TASK PROMPT — Please extract the lines of the entries below word for word, starting at the line that contains "Given: Open the YouTube social icon" and ending at the line that contains "click(51, 61)", with both of those lines included.

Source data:
- - -

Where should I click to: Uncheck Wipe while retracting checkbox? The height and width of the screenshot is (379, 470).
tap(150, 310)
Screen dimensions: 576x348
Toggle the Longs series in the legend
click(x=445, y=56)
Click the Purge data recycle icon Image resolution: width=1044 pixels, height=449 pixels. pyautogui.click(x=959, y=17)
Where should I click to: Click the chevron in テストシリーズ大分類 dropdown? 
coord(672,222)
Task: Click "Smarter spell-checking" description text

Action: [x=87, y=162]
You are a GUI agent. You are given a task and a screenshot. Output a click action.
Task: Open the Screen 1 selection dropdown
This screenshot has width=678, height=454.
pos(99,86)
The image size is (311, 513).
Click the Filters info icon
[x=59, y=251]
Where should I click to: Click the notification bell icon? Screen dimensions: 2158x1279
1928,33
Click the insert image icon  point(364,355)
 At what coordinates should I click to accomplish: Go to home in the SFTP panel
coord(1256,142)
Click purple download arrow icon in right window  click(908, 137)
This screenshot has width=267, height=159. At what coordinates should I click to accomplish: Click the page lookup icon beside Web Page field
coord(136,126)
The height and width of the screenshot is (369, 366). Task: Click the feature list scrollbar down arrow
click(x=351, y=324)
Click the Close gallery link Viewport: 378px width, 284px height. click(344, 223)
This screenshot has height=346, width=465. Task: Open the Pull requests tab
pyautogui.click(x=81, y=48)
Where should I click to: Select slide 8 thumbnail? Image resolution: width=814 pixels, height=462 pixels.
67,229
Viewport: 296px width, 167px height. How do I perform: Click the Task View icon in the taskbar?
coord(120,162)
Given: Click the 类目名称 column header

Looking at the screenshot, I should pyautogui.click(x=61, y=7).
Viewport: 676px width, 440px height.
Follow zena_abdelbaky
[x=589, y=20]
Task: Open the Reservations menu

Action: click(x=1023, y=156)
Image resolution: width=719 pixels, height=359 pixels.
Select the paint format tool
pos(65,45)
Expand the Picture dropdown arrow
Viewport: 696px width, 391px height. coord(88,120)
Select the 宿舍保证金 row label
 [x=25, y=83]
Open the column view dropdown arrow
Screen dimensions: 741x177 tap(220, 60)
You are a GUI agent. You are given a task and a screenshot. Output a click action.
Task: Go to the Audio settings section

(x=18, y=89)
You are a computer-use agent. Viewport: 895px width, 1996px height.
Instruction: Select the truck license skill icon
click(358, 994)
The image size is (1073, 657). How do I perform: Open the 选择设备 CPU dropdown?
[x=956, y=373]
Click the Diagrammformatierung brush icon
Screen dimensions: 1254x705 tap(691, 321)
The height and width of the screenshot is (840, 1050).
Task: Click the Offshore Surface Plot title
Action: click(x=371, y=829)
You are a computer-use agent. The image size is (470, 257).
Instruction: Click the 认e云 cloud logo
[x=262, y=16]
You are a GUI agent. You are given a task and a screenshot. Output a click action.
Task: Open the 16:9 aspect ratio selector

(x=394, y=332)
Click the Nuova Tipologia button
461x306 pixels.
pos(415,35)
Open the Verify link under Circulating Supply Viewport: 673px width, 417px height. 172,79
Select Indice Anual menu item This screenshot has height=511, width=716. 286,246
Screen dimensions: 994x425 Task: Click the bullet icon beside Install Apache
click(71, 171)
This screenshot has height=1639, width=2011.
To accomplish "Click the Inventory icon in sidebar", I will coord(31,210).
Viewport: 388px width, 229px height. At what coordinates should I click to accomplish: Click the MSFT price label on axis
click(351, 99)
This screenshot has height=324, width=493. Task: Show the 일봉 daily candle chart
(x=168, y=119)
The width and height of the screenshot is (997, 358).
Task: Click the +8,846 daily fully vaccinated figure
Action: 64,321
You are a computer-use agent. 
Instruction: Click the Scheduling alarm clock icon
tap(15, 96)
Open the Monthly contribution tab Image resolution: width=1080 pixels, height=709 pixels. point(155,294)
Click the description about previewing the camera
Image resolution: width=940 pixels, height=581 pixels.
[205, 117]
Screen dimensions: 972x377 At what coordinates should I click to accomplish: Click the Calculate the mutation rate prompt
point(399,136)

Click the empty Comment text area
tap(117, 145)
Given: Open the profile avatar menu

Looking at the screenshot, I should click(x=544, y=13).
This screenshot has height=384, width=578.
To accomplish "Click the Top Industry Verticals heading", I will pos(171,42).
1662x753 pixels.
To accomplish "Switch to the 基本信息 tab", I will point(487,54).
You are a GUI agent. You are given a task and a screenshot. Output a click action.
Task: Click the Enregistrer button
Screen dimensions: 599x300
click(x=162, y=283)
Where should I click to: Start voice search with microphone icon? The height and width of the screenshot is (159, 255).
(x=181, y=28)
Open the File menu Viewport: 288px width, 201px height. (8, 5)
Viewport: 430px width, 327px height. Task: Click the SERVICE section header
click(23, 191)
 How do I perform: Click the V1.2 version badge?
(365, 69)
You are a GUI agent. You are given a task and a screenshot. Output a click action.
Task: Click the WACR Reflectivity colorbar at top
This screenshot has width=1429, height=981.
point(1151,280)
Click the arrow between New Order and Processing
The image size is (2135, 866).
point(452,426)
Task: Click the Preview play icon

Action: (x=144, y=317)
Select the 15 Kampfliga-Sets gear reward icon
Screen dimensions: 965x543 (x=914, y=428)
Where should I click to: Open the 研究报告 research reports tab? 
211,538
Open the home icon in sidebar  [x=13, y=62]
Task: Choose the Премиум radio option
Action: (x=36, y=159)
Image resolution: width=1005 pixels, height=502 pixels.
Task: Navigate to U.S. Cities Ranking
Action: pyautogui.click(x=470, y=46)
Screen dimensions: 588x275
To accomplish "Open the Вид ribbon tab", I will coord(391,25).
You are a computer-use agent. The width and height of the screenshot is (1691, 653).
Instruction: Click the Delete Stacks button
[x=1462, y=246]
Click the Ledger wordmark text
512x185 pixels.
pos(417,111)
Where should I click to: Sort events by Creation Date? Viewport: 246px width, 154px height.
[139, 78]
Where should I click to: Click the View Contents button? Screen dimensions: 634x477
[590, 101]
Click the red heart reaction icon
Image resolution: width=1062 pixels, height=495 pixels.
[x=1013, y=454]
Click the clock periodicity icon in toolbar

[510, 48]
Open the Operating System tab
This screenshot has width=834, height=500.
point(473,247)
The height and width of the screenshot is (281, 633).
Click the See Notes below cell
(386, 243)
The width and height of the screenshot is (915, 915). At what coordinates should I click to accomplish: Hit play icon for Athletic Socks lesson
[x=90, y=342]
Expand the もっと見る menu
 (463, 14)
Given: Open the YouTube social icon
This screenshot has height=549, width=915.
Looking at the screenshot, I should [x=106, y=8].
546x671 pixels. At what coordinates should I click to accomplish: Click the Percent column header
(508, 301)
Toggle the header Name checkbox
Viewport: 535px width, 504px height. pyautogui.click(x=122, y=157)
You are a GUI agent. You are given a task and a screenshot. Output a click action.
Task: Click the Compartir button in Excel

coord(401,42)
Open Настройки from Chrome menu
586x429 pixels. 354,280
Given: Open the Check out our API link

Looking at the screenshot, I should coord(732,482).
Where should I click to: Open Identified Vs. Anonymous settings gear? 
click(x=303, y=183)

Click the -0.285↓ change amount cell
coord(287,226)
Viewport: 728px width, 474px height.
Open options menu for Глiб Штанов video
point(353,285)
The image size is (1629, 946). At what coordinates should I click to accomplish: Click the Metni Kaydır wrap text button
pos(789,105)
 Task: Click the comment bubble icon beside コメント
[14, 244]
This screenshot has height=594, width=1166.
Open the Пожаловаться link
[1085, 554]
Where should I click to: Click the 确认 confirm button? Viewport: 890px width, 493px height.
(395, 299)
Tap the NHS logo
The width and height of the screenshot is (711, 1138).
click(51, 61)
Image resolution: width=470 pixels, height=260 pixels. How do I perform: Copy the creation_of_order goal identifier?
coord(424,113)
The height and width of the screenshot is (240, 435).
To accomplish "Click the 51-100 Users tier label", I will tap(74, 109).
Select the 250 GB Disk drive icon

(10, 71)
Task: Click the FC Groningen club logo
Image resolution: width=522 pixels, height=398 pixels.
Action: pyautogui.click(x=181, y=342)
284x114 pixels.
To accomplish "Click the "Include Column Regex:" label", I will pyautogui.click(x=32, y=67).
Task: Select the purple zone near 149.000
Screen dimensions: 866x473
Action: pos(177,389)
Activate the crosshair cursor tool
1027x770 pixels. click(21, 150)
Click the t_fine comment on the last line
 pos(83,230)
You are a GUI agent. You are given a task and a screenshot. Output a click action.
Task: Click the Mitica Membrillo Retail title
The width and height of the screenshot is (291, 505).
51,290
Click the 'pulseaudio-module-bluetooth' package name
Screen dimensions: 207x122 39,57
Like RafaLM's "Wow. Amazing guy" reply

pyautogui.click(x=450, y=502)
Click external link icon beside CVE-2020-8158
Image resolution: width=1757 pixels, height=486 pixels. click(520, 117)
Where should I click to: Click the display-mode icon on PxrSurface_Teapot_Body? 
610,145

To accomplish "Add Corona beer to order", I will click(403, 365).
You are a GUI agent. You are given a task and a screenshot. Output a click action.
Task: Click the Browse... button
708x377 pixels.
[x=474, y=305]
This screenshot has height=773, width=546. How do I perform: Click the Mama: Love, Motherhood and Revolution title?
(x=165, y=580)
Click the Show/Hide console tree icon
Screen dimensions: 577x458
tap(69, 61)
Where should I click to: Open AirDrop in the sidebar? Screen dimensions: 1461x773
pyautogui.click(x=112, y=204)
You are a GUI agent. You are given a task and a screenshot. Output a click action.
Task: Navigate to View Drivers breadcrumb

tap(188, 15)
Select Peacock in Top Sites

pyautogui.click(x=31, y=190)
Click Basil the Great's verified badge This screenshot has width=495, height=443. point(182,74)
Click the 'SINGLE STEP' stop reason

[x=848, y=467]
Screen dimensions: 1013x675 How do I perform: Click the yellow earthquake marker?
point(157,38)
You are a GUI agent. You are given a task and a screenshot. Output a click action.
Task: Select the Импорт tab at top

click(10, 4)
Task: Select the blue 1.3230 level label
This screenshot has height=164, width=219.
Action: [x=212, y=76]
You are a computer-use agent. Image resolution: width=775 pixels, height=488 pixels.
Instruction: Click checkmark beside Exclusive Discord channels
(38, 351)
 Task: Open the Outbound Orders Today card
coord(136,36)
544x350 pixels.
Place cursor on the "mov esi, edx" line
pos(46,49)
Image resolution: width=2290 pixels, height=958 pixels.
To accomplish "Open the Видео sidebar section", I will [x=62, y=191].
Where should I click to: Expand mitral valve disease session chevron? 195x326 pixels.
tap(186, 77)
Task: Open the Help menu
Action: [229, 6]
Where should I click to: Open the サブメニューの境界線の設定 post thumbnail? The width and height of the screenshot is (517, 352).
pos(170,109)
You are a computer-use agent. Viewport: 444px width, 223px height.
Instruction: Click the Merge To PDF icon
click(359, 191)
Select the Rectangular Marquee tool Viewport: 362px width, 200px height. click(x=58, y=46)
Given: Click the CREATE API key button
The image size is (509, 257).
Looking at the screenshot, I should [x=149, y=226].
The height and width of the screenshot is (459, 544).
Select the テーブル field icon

- - -

COMPLETE OUTPUT —
Given: Open the YouTube social icon
This screenshot has height=549, width=915.
Looking at the screenshot, I should [x=106, y=8].
546x671 pixels. At what coordinates should I click to accomplish: Click the Percent column header
(508, 301)
Toggle the header Name checkbox
Viewport: 535px width, 504px height. pyautogui.click(x=122, y=157)
You are a GUI agent. You are given a task and a screenshot. Output a click action.
Task: Click the Compartir button in Excel

coord(401,42)
Open Настройки from Chrome menu
586x429 pixels. 354,280
Given: Open the Check out our API link

Looking at the screenshot, I should coord(732,482).
Where should I click to: Open Identified Vs. Anonymous settings gear? 
click(x=303, y=183)

Click the -0.285↓ change amount cell
coord(287,226)
Viewport: 728px width, 474px height.
Open options menu for Глiб Штанов video
point(353,285)
The image size is (1629, 946). At what coordinates should I click to accomplish: Click the Metni Kaydır wrap text button
pos(789,105)
 Task: Click the comment bubble icon beside コメント
[14, 244]
This screenshot has height=594, width=1166.
Open the Пожаловаться link
[1085, 554]
Where should I click to: Click the 确认 confirm button? Viewport: 890px width, 493px height.
(395, 299)
Tap the NHS logo
The width and height of the screenshot is (711, 1138).
click(51, 61)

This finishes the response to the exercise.